Fani Willis Refuses to Testify Before Senate Panel

( – Fani Willis, the Democrat District Attorney for Fulton County, Georgia, says that she will not appear before the Senate panel currently investigating her over claims of misuse of public funds. Speaking at a press conference on Monday, May 6th, she denied having broken the law and accused the panel of not understanding the law.

Willis is currently prosecuting Donald Trump over claims that he tried to overturn the rightful election results in her state of Georgia. While pursuing the case, she came under fire when it emerged that she had previously had a romantic relationship with her team’s special prosecutor, Nathan Wade. Critics argued that the pair working together on the case together constituted a conflict of interest, and Wade ultimately stepped down to allow Willis to continue with the prosecution unhindered. Although a judge allowed Willis to remain on the case as Wade agreed to step down, the decision is still under appeal.

A special committee within Georgia’s senate has since launched an individual investigation into Willis, looking specifically at possible conflicts of interest and accusations of misuse of public funds during the course of her relationship with Wade. The committee has held several public hearings in which Willis’ use of funds to pursue her case against Trump has been scrutinized, including payments made to Wade for work carried out on the case. The panel has also looked at the level of monitoring other government bodies have over the District Attorney’s office. Speaking before the committee in early May, County Commission Chair Robb Pitts admitted that his office has little control over funding once it is placed into Willis’ budget.

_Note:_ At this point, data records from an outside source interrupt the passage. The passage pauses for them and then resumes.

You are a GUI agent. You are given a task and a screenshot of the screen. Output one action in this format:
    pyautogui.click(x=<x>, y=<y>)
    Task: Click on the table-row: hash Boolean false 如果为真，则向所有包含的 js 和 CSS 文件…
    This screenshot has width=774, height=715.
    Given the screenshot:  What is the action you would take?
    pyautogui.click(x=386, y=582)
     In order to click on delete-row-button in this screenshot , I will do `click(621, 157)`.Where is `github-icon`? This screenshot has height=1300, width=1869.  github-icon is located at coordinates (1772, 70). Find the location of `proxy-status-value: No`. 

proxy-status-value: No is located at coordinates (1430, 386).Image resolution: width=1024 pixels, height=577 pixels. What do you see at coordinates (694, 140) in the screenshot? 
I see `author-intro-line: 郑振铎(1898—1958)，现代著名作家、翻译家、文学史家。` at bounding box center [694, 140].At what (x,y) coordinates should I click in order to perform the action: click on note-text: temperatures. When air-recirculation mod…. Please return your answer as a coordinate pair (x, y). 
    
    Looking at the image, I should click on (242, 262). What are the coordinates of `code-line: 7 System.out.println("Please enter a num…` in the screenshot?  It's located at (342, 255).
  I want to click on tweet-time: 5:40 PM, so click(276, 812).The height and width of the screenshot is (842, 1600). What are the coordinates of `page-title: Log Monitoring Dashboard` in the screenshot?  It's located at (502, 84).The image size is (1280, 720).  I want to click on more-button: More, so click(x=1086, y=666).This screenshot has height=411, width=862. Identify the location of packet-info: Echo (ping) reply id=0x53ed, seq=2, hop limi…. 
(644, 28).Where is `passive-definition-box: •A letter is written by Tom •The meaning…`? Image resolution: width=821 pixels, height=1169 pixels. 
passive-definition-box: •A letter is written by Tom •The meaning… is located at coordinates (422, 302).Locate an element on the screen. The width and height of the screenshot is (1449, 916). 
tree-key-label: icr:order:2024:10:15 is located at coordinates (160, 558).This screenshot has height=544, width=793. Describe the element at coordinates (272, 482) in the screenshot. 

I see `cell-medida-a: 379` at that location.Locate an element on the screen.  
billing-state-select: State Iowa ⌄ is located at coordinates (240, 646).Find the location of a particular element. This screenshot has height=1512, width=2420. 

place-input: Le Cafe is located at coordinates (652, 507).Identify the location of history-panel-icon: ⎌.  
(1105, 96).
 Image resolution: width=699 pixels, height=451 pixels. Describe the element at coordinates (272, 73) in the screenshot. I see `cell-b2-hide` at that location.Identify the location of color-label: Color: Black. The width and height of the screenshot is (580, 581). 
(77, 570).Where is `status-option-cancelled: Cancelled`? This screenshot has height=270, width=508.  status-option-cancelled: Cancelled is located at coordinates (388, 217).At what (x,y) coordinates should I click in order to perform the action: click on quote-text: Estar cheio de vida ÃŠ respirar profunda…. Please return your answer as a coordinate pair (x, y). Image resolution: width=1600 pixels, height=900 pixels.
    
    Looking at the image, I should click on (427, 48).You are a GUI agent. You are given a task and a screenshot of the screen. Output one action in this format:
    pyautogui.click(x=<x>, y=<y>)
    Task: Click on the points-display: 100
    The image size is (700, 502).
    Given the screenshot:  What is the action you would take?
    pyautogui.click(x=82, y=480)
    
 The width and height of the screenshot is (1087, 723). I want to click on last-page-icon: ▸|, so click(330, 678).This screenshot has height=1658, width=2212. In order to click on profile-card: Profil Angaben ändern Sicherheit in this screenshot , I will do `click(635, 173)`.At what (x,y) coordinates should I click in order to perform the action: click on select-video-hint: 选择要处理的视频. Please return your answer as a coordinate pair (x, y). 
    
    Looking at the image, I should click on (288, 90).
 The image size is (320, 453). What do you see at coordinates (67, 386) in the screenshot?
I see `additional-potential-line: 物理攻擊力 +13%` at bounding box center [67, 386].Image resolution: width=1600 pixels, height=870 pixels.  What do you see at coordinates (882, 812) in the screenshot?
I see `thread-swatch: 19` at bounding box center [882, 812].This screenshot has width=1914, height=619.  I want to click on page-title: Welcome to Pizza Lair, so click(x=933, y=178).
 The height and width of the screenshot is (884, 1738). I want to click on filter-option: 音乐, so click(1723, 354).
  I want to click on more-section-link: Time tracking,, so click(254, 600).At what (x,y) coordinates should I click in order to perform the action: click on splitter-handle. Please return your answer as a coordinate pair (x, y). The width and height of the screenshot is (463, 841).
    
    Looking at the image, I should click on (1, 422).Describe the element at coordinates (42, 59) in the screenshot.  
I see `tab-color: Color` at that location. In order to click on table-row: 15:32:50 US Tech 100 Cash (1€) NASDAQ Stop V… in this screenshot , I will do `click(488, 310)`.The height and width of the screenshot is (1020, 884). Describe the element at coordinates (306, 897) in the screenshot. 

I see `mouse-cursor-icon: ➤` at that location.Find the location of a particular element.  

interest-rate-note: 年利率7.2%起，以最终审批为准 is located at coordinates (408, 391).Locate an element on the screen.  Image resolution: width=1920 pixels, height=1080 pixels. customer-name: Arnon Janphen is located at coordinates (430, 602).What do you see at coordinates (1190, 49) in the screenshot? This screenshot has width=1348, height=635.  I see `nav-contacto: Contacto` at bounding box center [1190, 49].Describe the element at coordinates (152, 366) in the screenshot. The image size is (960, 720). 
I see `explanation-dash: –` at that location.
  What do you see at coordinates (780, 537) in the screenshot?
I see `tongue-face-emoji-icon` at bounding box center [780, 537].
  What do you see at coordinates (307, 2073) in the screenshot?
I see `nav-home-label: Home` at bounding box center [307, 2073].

While speaking at her press conference, Willis claimed that she was being investigated because she had upset her critics by treating everybody “equally.” She also said that she did not care how rich or well-connected somebody is, or indeed how “evil” their supporters are when it comes to carrying out prosecutions. Republican Sen. Bill Cowsert, chair of the committee investigating Willis, said that the investigation was itself a form of treating everybody equally and that Willis would be “held accountable.”